As Jesus went into heaven, he prepared his followers to expect that moment. On the one hand, it’s possible to look at that moment with fear. I get that feeling whenever I hear someone say that “we’re living in the last days”. Maybe it’s just me. But when I read this part of Acts, I hear him say to wait less for his return than to be ready for the presence of the Spirit in the meantime, and to wait like a racer waits at the starting line, not like a runner looking for the race finally to be over. He said,
“you will receive power when the Holy Spirit has come upon you; and you will be my witnesses in Jerusalem, in all Judea and Samaria, and to the ends of the earth.” [Acts 1:8]
And they did just that.
So, how do we – who are also disciples – know when the moment is right? It isn’t by calculating years from obscure verses, but by listening to the living Word.

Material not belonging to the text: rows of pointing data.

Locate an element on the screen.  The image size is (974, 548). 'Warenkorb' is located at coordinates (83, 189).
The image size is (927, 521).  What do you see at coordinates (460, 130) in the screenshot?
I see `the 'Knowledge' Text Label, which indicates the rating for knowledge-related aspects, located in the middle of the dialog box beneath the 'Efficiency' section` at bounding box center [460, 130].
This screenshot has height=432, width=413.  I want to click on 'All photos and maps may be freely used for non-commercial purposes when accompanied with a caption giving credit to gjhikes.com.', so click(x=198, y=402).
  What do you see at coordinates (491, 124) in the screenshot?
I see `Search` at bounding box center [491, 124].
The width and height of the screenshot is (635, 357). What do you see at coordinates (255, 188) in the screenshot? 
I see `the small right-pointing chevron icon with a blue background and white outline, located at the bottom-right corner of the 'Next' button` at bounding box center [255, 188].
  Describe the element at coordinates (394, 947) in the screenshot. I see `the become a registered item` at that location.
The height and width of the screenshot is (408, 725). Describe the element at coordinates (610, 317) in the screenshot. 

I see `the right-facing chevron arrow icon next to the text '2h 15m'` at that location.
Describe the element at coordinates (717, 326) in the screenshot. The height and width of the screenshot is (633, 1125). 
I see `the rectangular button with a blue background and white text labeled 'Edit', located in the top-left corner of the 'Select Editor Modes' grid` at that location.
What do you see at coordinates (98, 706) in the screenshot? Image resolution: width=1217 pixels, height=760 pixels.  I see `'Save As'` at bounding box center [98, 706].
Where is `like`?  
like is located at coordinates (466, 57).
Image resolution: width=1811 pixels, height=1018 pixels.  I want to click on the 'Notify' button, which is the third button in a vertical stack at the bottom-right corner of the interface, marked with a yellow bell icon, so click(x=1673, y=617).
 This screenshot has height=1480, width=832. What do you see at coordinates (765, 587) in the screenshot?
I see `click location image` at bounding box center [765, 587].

We don’t always get the unmistakable signs that the first disciples got, as when at Pentecost
“there came a sound like the rush of a violent wind, and it filled the entire house where they were sitting. Divided tongues, as of fire, appeared among them, and a tongue rested on each of them.” [Acts 2:3]
Sometimes what we get are gentler hints, sort of Spirit-nudges. I’ll just speak for myself here, since that’s how it works for me. I confess that I ignore them sometimes, thinking I’m just being silly or imagining something, and later on find out that I should have paid attention. On the whole, though, when I do pay attention to that little voice that says, “So-and-so sounded a little quiet the other day,” or maybe, “Why don’t you go down this block instead?” or “Send a copy of this cartoon to So-and-So”, it may very well open the door to a moment when God’s grace enters unexpectedly into some situation. Jesus told Nicodemus,
“The wind blows where it chooses” or “The spirit blows where it chooses”
(the word is the same in New Testament Greek). Let’s go with
“The wind blows where it chooses, and you hear the sound of it, but you do not know where it comes from or where it goes. So it is with everyone who is born of the Spirit.” [John 3:8]
We may not know, and are not meant to know, the great and overarching plans of which our own lives are just one small (but necessary) part. We can know, and deep down I think we do know, when there are moments that matter more than others, when one word fitly spoken or one deed of kindness or courage is asked of us, that we may be
“witnesses in Jerusalem, in all Judea and Samaria, and to the ends of the earth.” [Acts 1:8]
If we faithfully attend to those, the rest will be in God’s hands, who knows better than any of us do with the big stuff.
“Be still, my soul. The Lord doth undertake
To guide the future, as he has the past.
Your hope, your confidence let nothing shake.
All now mysterious shall be bright at last.
Be still, my soul. The wind and waves still know
His voice who ruled them while he dwelt below.”